En somme, des propositions incongrues qui ne peuvent mener qu’à une confrontation avec les autres partis et rendre l’Assemblée ingouvernable.
Gérald Darmanin le confirme, sans équivoque : « Je ne peux pas accepter que Madame Rousseau puisse participer à un Gouvernement. Madame Tondellier, également, a des discours extrêmement ambigus sur la laïcité et était du côté de ceux qui avaient envoyé les pavés sur la tête des gendarmes. Je censurerai immédiatement le Gouvernement qui vient de cette gauche-là ! »
Cependant, ce barrage proclamé le lendemain des élections des Macronistes envers LFI, est vu comme une hypocrisie sans précédent dans tous les camps, à gauche, comme à droite.

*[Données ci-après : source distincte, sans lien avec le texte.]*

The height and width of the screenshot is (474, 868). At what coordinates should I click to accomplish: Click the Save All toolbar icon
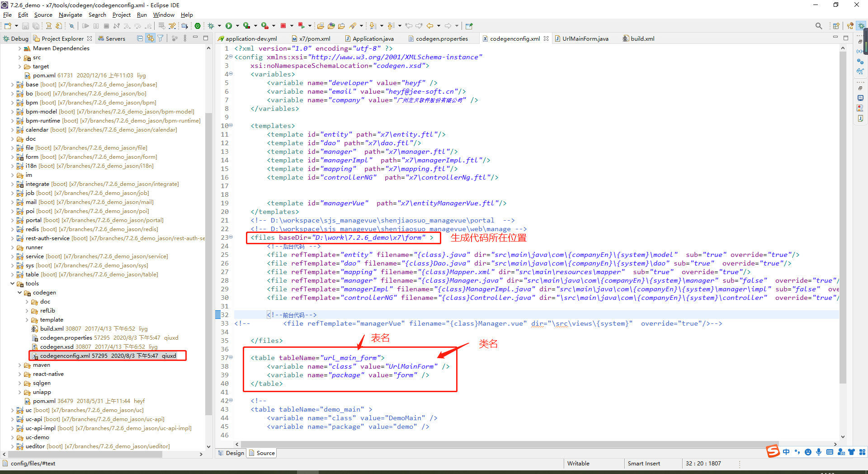[36, 26]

« Emmanuel Macron propose de faire barrage à LFI qu’il a contribué à faire élire il y a trois jours et grâce à qui les Députés Renaissance ont été élus, il y a également trois jours… Ce cirque devient indigne », considérait Marine Le Pen au lendemain des élections.

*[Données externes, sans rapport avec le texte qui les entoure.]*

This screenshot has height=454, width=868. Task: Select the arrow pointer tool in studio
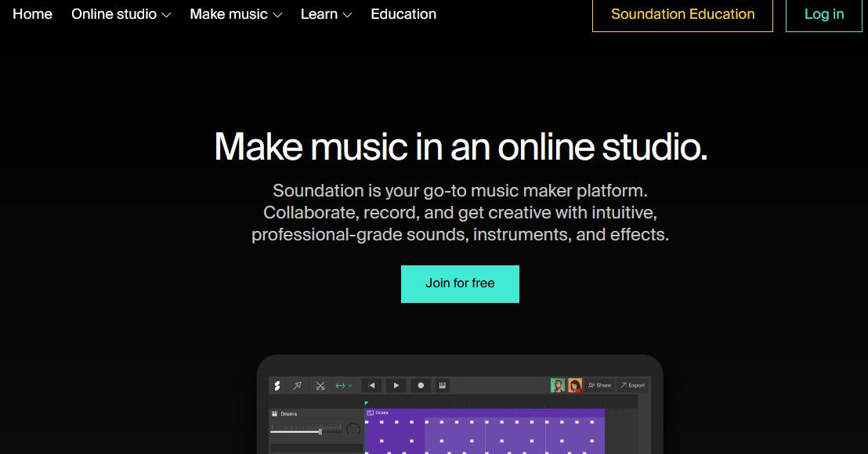point(297,385)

Jordan Bardella, à son tour y voit « l’alliance du déshonneur et les arrangements électoraux passés entre Emmanuel Macron et l’extrême gauche de Jean-Luc Mélenchon ».
Depuis leur arrivée à l’Assemblée, les Députés RN font plutôt profil bas. Ils ont, certes, presque doublé le nombre de sièges, passant de 89 sièges à 143, mais ils ont néanmoins essuyé une défaite et n’ont pas eu la majorité absolue souhaitée pour pouvoir appliquer leur programme.

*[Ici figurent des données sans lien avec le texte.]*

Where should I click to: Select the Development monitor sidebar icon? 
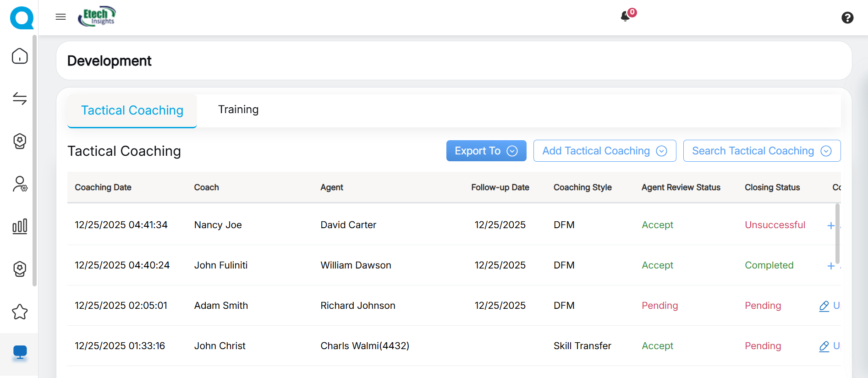click(20, 352)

Jordan Bardella, qui semble avoir réussi à métamorphoser l’image du parti malgré quelques candidatures invraisemblables, qui ont été depuis écartées, envisageait notamment la baisse des factures de l’électricité et des prix des produits de première nécessité, le renforcement de la sécurité avec des peines planchers appliquées, la suspension des allocations familiales aux parents des mineurs récidivistes, l’expulsion des délinquants et criminels étrangers, ainsi que la fin de la gratuité des soins pour les étrangers en situation irrégulière…
Un programme qui, si l’on sait lire entre les lignes, n’est pas si éloigné de celui de la Droite Républicaine (DR) qui souhaite, elle aussi, moins d’immigration, plus de sécurité et plus de pouvoir d’achat… À voir si, oui ou non, cette alliance des droites (tant attendue pas certains !) pourrait se mettre en place…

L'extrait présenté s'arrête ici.